• Information supplied:
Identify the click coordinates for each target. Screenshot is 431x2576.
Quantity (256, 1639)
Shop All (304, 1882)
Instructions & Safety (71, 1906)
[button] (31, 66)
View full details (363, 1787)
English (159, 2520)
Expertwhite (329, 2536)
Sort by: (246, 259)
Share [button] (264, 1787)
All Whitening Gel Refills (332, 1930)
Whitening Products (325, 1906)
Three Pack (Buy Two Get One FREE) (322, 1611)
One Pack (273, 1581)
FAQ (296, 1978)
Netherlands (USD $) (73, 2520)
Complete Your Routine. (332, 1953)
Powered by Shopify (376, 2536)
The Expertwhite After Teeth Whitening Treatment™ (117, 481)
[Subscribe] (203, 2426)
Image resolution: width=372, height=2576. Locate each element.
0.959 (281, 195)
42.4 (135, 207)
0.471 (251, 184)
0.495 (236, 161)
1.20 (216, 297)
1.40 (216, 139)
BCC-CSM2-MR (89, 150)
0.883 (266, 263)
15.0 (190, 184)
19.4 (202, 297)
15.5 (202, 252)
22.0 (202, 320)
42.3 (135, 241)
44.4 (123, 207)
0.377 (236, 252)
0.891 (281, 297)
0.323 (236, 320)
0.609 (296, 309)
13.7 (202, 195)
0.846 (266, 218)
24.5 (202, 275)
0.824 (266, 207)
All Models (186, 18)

---

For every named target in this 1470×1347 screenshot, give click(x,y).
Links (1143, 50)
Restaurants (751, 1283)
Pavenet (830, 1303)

* * *

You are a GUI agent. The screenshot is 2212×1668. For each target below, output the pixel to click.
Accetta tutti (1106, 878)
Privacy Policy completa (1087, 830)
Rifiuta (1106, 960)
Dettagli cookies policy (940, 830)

• Task details: From the records above, extract exactly and only the lines that begin at the line with "Identify the click" and stop after the line with "0.377 (236, 252)".

• Response box:
Identify the click coordinates for each target. Screenshot is 431x2576.
Quantity (256, 1639)
Shop All (304, 1882)
Instructions & Safety (71, 1906)
[button] (31, 66)
View full details (363, 1787)
English (159, 2520)
Expertwhite (329, 2536)
Sort by: (246, 259)
Share [button] (264, 1787)
All Whitening Gel Refills (332, 1930)
Whitening Products (325, 1906)
Three Pack (Buy Two Get One FREE) (322, 1611)
One Pack (273, 1581)
FAQ (296, 1978)
Netherlands (USD $) (73, 2520)
Complete Your Routine. (332, 1953)
Powered by Shopify (376, 2536)
The Expertwhite After Teeth Whitening Treatment™ (117, 481)
[Subscribe] (203, 2426)
Image resolution: width=372, height=2576. Locate each element.
0.959 (281, 195)
42.4 (135, 207)
0.471 (251, 184)
0.495 (236, 161)
1.20 (216, 297)
1.40 (216, 139)
BCC-CSM2-MR (89, 150)
0.883 (266, 263)
15.0 (190, 184)
19.4 (202, 297)
15.5 (202, 252)
22.0 (202, 320)
42.3 (135, 241)
44.4 (123, 207)
0.377 (236, 252)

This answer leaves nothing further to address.